> TEXT PASSAGE:
==============================
Let’s not be under any illusions here: it would be pretty perverse to start any vaguely representative round-up of live music in South Wales this month anywhere else than Sŵn.  The fourth annual new music whirlwind hits eleven Cardiff venues from October 21st-23rd, with a bewildering 140-plus line up of bands and DJs, numerous sideline events, a broader than ever stylistic range and, this year, a few subtle tweaks to the wristband arrangements.  A full preview will appear on JC shortly; suffice to say, if you enjoy festivals, discovering new music or value for money, you’d have to be a right curmudgeonly bulb to pass it up.
==============================
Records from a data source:
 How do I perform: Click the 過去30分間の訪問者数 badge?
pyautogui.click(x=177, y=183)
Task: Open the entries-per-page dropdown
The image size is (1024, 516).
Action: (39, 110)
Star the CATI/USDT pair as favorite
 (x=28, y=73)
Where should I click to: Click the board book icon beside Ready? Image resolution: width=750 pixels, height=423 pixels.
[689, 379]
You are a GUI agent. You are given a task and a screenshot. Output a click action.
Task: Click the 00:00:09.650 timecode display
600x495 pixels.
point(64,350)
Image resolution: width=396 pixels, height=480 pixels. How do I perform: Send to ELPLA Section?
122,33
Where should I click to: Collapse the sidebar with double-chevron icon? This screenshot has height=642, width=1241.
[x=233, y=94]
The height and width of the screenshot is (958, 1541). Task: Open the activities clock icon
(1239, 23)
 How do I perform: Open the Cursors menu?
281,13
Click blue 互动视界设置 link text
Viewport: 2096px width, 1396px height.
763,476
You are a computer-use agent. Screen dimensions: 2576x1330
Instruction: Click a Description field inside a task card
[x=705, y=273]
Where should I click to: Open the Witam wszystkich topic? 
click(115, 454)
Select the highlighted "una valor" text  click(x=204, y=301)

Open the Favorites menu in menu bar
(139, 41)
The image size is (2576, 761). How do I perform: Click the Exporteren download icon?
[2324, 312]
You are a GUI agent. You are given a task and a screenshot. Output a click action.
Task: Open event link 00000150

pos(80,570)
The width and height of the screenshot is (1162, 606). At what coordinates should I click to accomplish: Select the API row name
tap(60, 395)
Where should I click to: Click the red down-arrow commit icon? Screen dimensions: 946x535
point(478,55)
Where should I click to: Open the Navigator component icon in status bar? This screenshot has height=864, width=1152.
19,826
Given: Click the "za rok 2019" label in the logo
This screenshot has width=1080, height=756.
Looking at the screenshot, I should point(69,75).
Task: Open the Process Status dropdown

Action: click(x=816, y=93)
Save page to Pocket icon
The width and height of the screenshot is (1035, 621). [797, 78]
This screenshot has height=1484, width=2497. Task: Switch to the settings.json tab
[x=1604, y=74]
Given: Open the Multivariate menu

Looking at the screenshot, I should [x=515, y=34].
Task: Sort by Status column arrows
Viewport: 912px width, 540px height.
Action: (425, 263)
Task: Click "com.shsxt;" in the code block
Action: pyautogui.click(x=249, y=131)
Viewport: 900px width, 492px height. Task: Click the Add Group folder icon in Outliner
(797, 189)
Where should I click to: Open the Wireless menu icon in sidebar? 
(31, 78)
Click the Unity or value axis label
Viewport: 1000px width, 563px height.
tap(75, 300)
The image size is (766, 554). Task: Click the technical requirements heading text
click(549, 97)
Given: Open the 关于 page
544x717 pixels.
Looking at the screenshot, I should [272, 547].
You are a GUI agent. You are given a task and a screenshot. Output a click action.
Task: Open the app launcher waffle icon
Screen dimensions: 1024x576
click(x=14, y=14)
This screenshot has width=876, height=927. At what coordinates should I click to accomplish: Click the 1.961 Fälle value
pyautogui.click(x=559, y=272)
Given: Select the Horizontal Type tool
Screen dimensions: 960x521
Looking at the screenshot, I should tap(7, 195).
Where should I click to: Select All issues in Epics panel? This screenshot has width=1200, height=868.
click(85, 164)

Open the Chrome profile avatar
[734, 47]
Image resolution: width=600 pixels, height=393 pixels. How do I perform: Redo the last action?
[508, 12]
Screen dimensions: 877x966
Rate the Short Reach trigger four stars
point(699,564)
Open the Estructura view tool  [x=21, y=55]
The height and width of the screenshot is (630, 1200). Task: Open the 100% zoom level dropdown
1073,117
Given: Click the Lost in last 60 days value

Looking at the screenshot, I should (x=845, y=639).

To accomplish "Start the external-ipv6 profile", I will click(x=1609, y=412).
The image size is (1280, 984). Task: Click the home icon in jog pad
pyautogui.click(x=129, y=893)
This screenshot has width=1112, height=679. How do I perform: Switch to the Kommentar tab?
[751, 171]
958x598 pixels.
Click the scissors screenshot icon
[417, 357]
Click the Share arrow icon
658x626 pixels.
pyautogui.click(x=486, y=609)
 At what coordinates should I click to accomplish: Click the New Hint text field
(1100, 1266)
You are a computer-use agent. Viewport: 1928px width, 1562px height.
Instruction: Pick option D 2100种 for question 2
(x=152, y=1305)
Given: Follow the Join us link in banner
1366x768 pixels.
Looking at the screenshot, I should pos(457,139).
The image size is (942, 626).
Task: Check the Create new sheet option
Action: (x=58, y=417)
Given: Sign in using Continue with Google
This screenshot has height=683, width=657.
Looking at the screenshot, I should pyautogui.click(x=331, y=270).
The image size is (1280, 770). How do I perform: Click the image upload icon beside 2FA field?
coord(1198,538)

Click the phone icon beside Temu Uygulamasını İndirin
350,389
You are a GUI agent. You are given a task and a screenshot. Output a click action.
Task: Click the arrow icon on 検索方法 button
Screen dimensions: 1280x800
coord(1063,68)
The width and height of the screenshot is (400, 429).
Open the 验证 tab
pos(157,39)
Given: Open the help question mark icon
==============================
> EXERCISE INSTRUCTIONS:
- a) Translate this sentence from the live music passage into Spanish: "The fourth annual new music whirlwind hits eleven Cardiff venues from October 21st-23rd, with a bewildering 140-plus line up of bands and DJs, numerous sideline events, a broader than ever stylistic range and, this year, a few subtle tweaks to the wristband arrangements."
- b) Write out the part of the live music passage starting at "Let’s not be" and ending at "pass it up.".

> CORRECT ANSWERS:
- a) El cuarto torbellino anual de música nueva llega a once locales de Cardiff del 21 al 23 de octubre, con un desconcertante cartel de más de 140 bandas y DJ, numerosos eventos paralelos, una gama estilística más amplia que nunca y, este año, algunos ajustes sutiles en el sistema de pulseras.

- b)
Let’s not be under any illusions here: it would be pretty perverse to start any vaguely representative round-up of live music in South Wales this month anywhere else than Sŵn.  The fourth annual new music whirlwind hits eleven Cardiff venues from October 21st-23rd, with a bewildering 140-plus line up of bands and DJs, numerous sideline events, a broader than ever stylistic range and, this year, a few subtle tweaks to the wristband arrangements.  A full preview will appear on JC shortly; suffice to say, if you enjoy festivals, discovering new music or value for money, you’d have to be a right curmudgeonly bulb to pass it up.